I have seen this personally when finance and business leaders do not work well together. Finance has a very important role to play in that it needs to understand the financial performance of the business and communicate to the business leaders options to ensure the financial success of the business. However, it can become quite dangerous when the financial role oversteps a bit due to a lack of clarity in roles and communication amongst the leadership.
This can cause an organization to shift from a customer and people-first focus to a numbers-driven organization. So much senior leadership time had been spent on setting targets and then understanding whether or not the business was meeting those targets. The senior leadership then reacted sharply to perceived realities based on information that may or may not have been accurate against relatively arbitrary goals that didn’t mean much. This management churn shifted the senior leadership focus and consequently, management and supervisors started to focus solely on numbers, and less on customers and people.
That was a complex summary so let me give a real-world example: work-related travel.
I had been working to develop new and exciting opportunities in France. This new work was strategically important to the long term growth of the company as well as to secure in-year targets. As the delivery team works for a separate organization, in the U.S., I negotiated with the delivery leadership to send their best and brightest individual to France to kick-off the technical portion of the work.
As it happened, I had been traveling back to France on the same flight as this young, eager, star employee. I met her in an airport bar and then invited her to accompany me to the airline lounge (as I had accumulated many miles in the air, I received certain airline perks that almost make it humane to travel). This was my first encounter with this relatively new employee, and I imagine she was a bit nervous or hesitant to want to spend her travel time with someone higher up in the organization, but I tried to remain social. She was, after all, giving up her family Sunday time to travel to France and going straight to work Monday afternoon.
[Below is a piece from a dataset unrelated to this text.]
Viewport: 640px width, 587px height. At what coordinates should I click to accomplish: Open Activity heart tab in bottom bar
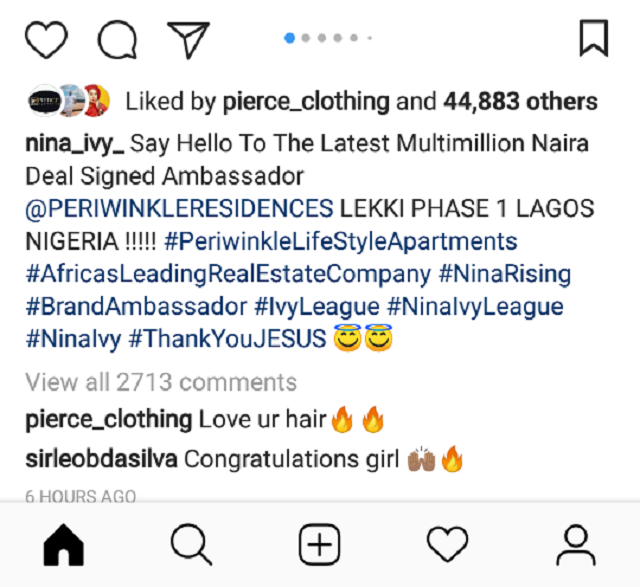coord(447,545)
In any event, she impressed me quickly with her knowledge and excitement to do a good job on this new work we were about to embark on. I normally do not give praise too quickly, but she really did impress me. I then come to find out, that the supervisor she works for had her book the most basic of airline tickets; one in which you could not even select your seat. This was because the young supervisor was being squeezed by the finance group’s rules of a focus purely on the numbers and to save as much as possible. He felt trapped and would not allow her to book anything but this type of ticket.
When I found this out, I walked her up to the airline lounge customer service desk and asked how much it would be to change her seat to something that’s not in the last row in the middle on a 10+ hour international, overnight flight. I needed this sharp employee to perform well in front of this important new customer and I know from personal experience the toll that travel fatigue and jet lag can have on someone not used to it.
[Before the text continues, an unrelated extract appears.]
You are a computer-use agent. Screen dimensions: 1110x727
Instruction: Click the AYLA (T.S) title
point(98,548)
At the end of the day, this was my project, and I had the overall responsibility for its profit and loss. When the airline customer service representative informed us that it would be a mere $300 to change her seat to economy plus and a window seat, I quickly jumped on the opportunity. Doing what she thought was the right thing, the sharp technical expert said to me, “This is out of policy and my supervisor will not approve this expense, I can’t spend this money”.
To cut the story short, I paid for the seat change and expensed it myself, as this $300 would not make or break the entire project. What would make or break the entire project, would be a poor technical kickoff in front of a very technical customer who had high expectations.
This small demonstration to the young employee, an act that showed her someone cared for her personally, went a long way. She wound up going above and beyond what was asked of her in front of the customer and the project kick-off was a huge success.
The moral here is to always put people first, they will appreciate it and they will want to perform well for you. Granted, the project kick-off was not a success solely due to this one act. She would have performed well regardless of how she got there as I feel it was in her nature. However, this small gesture from a leader in her organization made her feel that someone cared about her well being, and she was willing to do more for the project.
We must recognize that it’s not about whether or not the project makes its profit goal by $300 less, but rather the project was a success, the customer was happy, and the employee performed at her best and will continue to want to perform at her best in the future. When you put your people first, good work will come of it, which will then lead to future work and future customers. I implore the middle managers and supervisors in organizations to understand this, as it will do more for your success than making an extra $300 on a project.